In our study, there was a high percentage of sperm with damaged DNA among patients with varicocele detected by AO and flow cytometry; this was well documented in the previous studies [20, 21]. Having a higher percentage of sperm with damaged DNA assessed by AO staining suggests that increased DFI is one of the possible causes of infertility and can contribute to the higher prevalence of infertility among patients with varicocele [15, 22].
Several factors associated with varicocele may lead to DNA damage including heat, stress [23], exposure to toxic agents [24], testicular hypoxia [25], androgen deprivation [26], and increased oxidative stress [27].
The high percentage of sperm DFI in varicocele patients may be caused by an impaired chromatin condensation [28] Also, the nature of the nuclear damage could be related to a strong and prolonged exposure to DNA nuclear-damaging factors. Not only the DNA, but also the proteins of the nuclear matrix could lead to an advanced lytic stage [27].
Our results demonstrated that those with positive pregnancy outcome after varicocelectomy had significantly lower sperm DFI with acridine orange test than others who failed. A prospective study of infertile, oligospermic men with clinical varicocele who underwent surgical repair showed a significant improvement in postvaricocelectomy semen parameters and DFI [29]. A lower DFI was associated with higher spontaneous and ART pregnancy rates. Similarly, a positive effect of subinguinal microsurgical clinical varicocele repair on sperm DNA integrity and chromatin compaction (reflected by a significant decrease in sperm DFI and high DNA stainability, resp.) was reported in another prospective study [19]. In a study by [7, 18], the probability of fertilization in natural conception and in intrauterine insemination was found to be close to zero if the proportion of sperm cells with DNA damage exceeds 30% as detected by SCSA proposing the threshold for DFI >30% in infertile men for poor ART outcome.
In our study, we found that after varicocelectomy sperm count improved significantly, while the morphology and motility improvements did not reach statistical significance.

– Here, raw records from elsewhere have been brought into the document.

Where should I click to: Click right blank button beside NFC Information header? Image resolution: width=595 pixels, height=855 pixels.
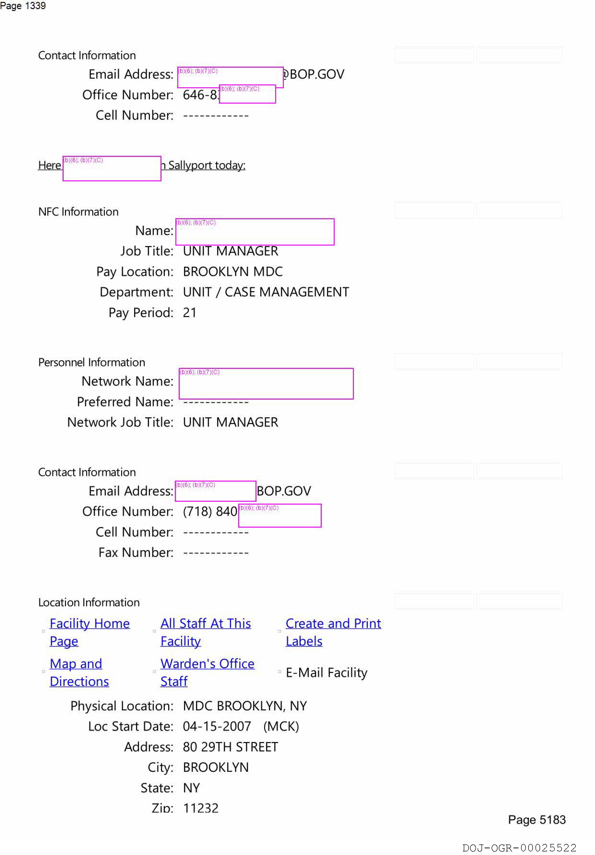click(519, 210)
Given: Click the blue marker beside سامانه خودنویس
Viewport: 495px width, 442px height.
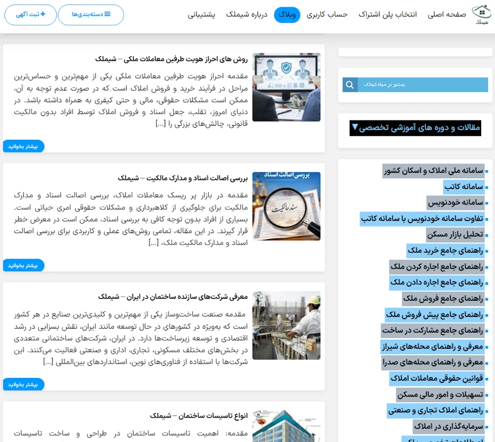Looking at the screenshot, I should pyautogui.click(x=486, y=202).
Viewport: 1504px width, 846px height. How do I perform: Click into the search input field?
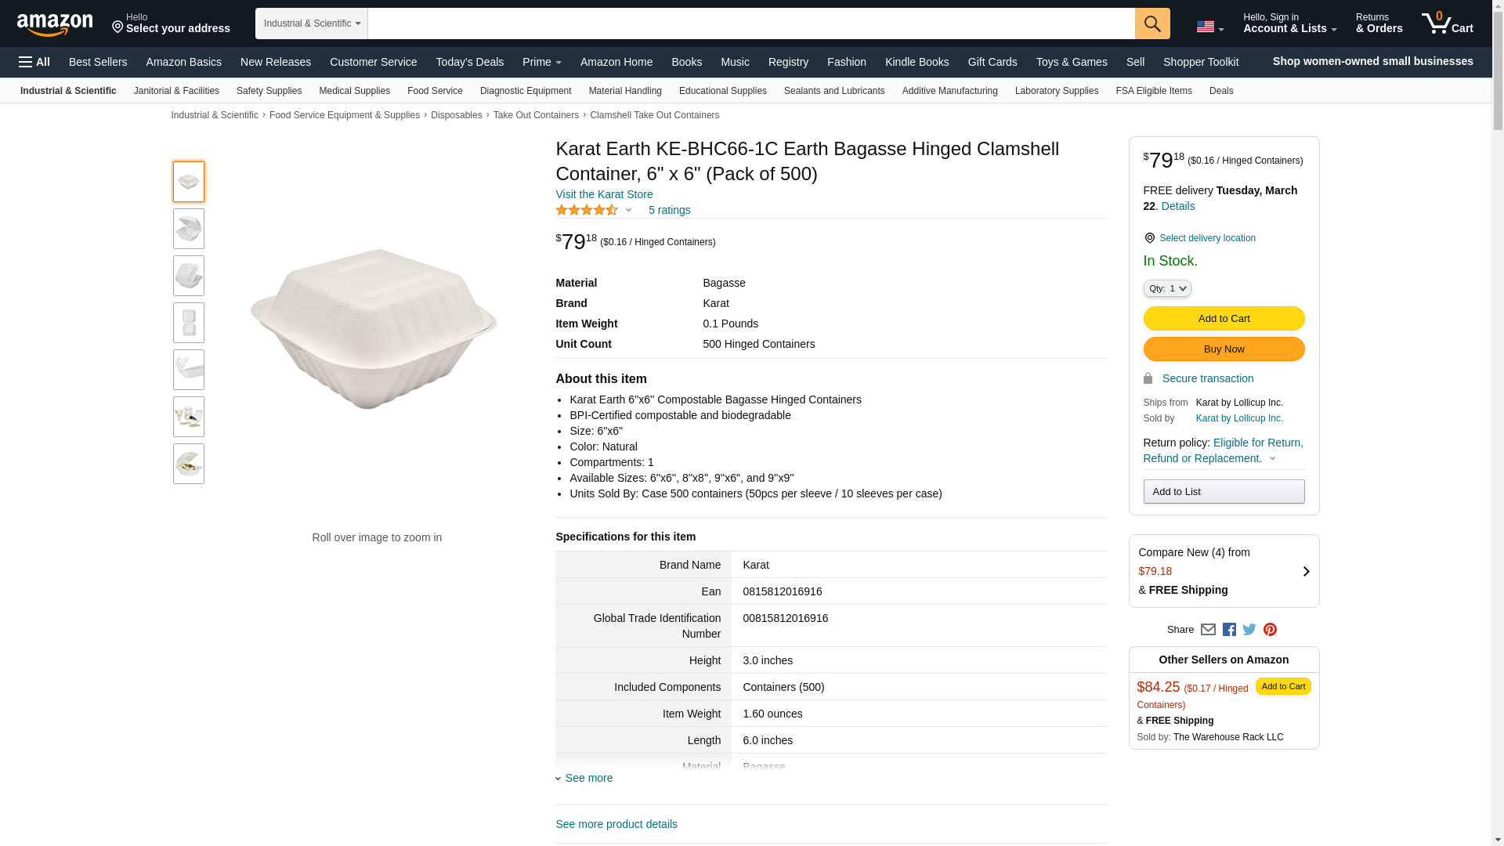pos(751,24)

Likewise, sperm DNA fragmentation by acridine orange not only improved significantly after varicocelectomy, but also correlated with positive pregnancy outcome, while the improvement measured by chromatin condensation by flow cytometry neither reached statistical significance nor correlated with positive pregnancy outcome.
After varicocelectomy, flow cytometry showed that the DFI was 22.5% of sperm DNA, which may be an accepted threshold for a successful ART outcome. This is comparable to the work of Pasqualotto et al. [5] who reported (27–30%) DNA damage as a threshold for successful pregnancy.
In conclusion, the current study demonstrated an increase in sperm DFI in infertile patients with varicocele. After varicocelectomy, acridine orange test yielded significant results compared to flow cytometry that correlated with pregnancy outcome which suggests that it may be used as cheap and simple DNA integrity evaluation test for diagnostic and prognostic purpose in basic andrology laboratories.
Conflict of Interests
The authors declare that there is no conflict of interests that could be perceived as prejudicing the impartiality of the research reported.